WORK INSTRUCTIONS →
Return every line from the one with "telegram (99, 534)" through the one with "Реклама (17, 2396)", inclusive, exactly as it appears below.

——————————

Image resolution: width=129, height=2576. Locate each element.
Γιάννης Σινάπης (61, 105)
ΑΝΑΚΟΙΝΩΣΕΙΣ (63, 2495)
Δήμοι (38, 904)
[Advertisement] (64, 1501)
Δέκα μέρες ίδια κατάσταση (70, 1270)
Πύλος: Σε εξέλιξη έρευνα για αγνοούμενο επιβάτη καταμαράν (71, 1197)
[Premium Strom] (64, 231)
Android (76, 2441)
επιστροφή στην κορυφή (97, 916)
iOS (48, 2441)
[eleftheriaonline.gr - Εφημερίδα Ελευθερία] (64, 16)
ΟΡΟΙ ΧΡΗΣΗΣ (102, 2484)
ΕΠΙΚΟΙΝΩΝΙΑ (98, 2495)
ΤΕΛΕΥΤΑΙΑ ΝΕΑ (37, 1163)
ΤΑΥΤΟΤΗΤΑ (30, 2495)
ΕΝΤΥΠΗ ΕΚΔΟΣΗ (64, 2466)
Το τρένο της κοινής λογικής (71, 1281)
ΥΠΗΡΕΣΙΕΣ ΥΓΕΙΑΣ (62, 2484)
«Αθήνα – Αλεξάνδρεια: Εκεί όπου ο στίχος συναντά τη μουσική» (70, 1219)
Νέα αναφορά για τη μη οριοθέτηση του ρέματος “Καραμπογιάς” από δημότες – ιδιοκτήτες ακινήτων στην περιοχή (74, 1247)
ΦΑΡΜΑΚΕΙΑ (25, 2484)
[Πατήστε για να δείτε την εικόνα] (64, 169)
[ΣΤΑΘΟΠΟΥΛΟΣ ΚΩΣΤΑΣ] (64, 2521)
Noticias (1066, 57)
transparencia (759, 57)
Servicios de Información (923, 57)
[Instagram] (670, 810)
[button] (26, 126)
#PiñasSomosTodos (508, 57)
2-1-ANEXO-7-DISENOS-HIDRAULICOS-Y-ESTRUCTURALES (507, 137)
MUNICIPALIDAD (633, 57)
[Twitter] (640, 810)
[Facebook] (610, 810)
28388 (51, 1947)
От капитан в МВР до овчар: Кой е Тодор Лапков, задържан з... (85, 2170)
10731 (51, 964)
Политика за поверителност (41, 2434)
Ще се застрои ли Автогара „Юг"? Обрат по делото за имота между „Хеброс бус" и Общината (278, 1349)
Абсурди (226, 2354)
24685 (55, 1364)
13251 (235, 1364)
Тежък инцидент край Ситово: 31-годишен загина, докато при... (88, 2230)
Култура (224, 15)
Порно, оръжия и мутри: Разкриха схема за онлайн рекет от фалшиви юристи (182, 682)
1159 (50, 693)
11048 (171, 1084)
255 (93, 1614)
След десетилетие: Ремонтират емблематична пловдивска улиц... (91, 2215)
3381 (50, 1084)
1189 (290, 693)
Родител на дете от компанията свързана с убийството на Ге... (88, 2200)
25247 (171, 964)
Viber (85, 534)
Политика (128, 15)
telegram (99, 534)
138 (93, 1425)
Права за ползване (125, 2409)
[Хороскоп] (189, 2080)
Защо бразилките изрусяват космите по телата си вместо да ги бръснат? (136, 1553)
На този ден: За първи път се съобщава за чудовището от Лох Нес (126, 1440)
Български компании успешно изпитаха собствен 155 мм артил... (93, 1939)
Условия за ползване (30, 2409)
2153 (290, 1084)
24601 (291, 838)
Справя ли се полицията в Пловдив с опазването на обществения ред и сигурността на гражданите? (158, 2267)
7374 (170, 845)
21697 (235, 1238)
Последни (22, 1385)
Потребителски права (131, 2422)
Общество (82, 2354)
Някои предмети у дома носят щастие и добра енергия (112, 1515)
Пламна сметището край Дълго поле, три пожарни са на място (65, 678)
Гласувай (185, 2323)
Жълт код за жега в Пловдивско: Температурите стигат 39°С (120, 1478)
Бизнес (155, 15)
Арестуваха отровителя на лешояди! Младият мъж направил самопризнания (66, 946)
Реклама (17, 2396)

——————————

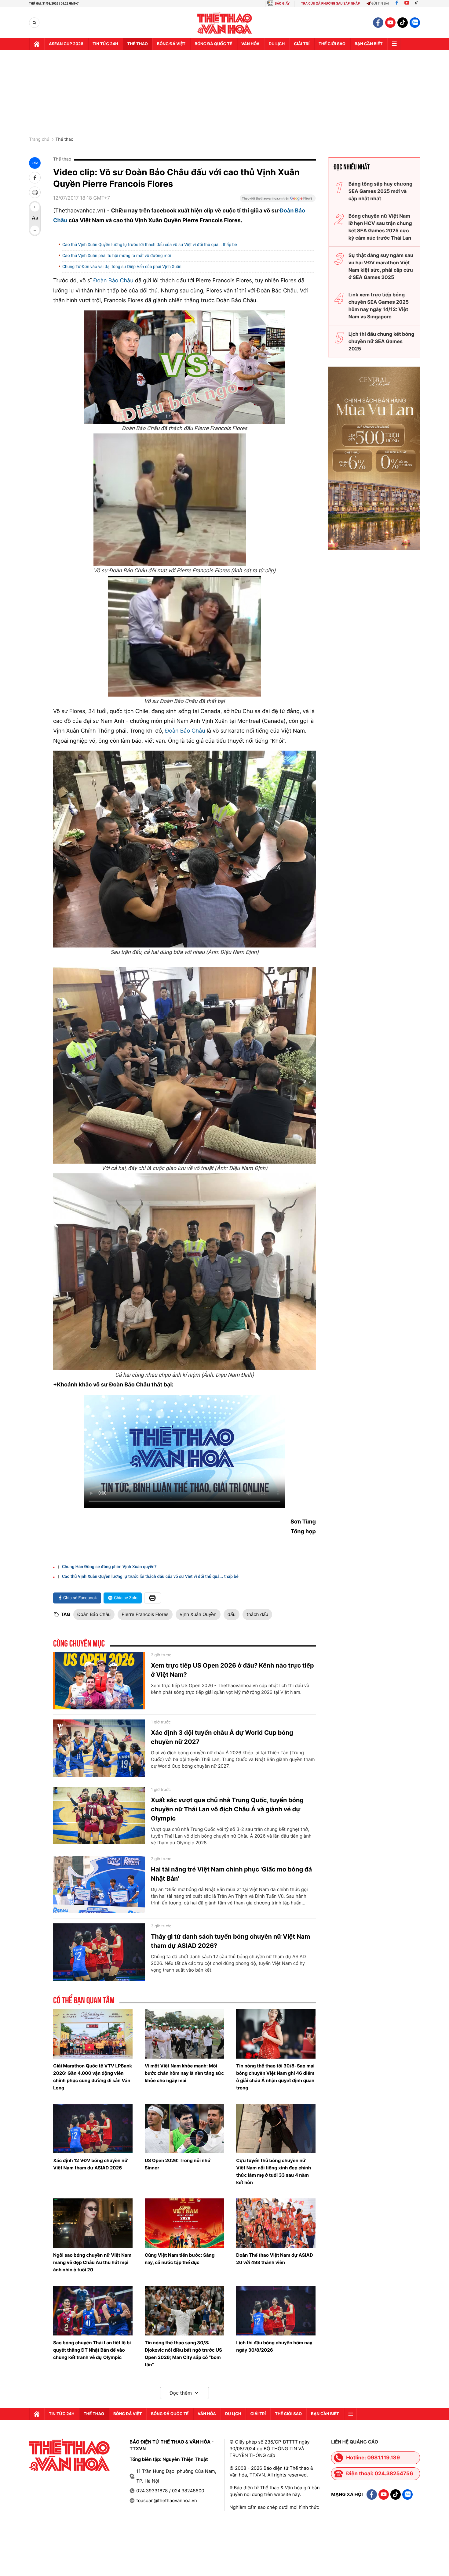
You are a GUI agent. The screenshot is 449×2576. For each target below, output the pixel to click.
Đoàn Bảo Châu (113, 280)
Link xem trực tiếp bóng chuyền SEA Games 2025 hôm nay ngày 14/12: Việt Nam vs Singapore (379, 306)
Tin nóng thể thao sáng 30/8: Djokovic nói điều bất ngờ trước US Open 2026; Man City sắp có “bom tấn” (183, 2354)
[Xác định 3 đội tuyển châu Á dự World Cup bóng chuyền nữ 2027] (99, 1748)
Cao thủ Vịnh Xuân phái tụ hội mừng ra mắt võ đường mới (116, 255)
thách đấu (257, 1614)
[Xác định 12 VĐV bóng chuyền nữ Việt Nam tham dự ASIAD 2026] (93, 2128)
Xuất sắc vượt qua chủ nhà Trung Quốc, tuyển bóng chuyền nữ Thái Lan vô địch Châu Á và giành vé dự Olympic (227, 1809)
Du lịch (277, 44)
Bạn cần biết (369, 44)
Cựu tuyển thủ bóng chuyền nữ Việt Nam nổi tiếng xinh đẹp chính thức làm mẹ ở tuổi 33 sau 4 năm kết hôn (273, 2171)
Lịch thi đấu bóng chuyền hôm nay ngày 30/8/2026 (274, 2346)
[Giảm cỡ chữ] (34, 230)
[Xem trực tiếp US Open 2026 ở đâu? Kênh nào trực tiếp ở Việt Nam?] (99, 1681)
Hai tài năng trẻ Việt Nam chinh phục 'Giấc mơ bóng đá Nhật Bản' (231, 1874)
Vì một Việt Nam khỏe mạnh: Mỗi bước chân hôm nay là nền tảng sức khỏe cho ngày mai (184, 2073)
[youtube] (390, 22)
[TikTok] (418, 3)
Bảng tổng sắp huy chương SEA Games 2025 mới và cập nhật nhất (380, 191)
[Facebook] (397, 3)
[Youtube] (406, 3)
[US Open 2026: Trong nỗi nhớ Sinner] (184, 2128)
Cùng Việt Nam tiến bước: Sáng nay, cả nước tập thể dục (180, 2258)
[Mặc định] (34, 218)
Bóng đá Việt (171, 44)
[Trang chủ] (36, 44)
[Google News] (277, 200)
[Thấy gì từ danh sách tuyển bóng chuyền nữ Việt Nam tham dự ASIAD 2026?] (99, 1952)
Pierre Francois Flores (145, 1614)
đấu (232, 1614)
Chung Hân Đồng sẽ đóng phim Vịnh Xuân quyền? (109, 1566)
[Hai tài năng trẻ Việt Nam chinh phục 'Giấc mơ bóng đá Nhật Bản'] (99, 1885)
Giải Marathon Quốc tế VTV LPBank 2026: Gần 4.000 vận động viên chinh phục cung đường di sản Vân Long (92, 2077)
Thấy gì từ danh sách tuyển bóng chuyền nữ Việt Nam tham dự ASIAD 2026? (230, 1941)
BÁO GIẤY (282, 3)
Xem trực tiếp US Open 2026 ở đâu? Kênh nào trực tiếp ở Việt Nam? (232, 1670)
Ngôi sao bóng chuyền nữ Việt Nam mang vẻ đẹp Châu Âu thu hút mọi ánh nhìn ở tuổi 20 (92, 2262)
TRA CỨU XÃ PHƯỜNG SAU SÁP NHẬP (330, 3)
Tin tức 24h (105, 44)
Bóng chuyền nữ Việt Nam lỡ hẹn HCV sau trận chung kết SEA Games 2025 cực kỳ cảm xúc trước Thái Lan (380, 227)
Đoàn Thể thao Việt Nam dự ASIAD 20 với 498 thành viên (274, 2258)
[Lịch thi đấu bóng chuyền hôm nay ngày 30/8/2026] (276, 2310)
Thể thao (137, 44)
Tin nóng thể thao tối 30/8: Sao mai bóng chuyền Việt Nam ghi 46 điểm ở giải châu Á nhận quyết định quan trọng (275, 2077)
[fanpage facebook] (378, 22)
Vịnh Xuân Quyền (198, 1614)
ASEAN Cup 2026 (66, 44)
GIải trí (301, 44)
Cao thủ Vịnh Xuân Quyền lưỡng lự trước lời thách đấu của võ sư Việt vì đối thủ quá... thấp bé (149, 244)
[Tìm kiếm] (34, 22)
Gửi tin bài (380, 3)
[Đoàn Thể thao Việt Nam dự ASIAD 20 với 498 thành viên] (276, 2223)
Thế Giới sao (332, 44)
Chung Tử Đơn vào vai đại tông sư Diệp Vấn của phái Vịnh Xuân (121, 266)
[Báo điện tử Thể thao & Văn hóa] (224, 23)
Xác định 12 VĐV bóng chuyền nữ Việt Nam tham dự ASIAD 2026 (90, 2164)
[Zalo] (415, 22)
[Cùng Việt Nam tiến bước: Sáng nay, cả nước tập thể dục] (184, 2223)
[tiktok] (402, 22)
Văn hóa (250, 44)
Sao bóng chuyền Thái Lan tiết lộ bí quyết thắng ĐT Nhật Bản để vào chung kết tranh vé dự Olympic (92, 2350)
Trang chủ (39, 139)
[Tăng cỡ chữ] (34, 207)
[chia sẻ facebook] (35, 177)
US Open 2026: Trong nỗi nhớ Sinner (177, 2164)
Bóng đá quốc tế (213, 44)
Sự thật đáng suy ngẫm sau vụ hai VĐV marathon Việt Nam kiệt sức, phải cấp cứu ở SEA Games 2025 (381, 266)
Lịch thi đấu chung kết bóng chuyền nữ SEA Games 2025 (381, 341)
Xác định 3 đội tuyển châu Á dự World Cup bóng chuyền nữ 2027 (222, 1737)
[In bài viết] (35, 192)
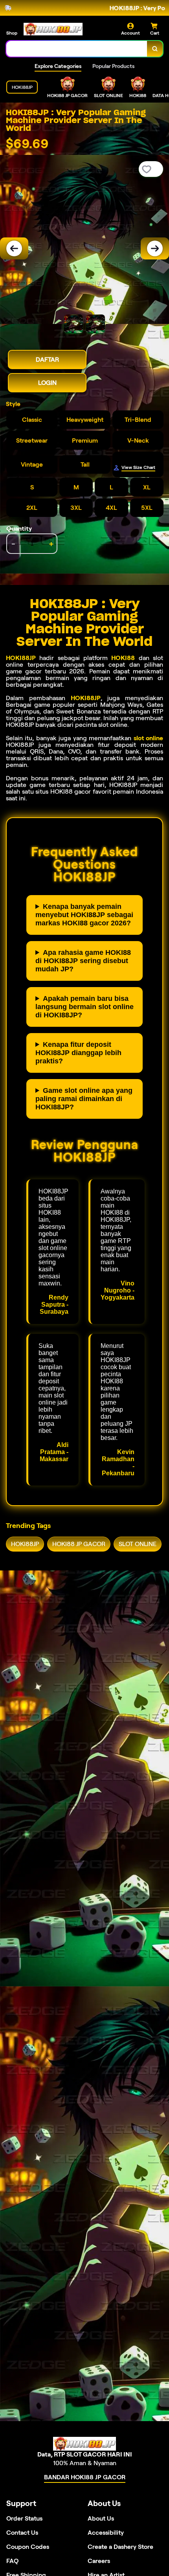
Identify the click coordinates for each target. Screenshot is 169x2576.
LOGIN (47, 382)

——————————

EXERCISE RESPONSE →
telegram (99, 534)
138 (93, 1425)
Права за ползване (125, 2409)
[Хороскоп] (189, 2080)
Защо бразилките изрусяват космите по телата си вместо да ги бръснат? (136, 1553)
На този ден: За първи път се съобщава за чудовището от Лох Нес (126, 1440)
Български компании успешно изпитаха собствен 155 мм артил... (93, 1939)
Условия за ползване (30, 2409)
2153 (290, 1084)
24601 (291, 838)
Справя ли се полицията в Пловдив с опазването на обществения ред и сигурността на гражданите? (158, 2267)
7374 (170, 845)
21697 (235, 1238)
Последни (22, 1385)
Потребителски права (131, 2422)
Общество (82, 2354)
Някои предмети у дома носят щастие и добра енергия (112, 1515)
Пламна сметището край Дълго поле, три пожарни са на място (65, 678)
Гласувай (185, 2323)
Жълт код за жега в Пловдивско: Температурите стигат 39°С (120, 1478)
Бизнес (155, 15)
Арестуваха отровителя на лешояди! Младият мъж направил самопризнания (66, 946)
Реклама (17, 2396)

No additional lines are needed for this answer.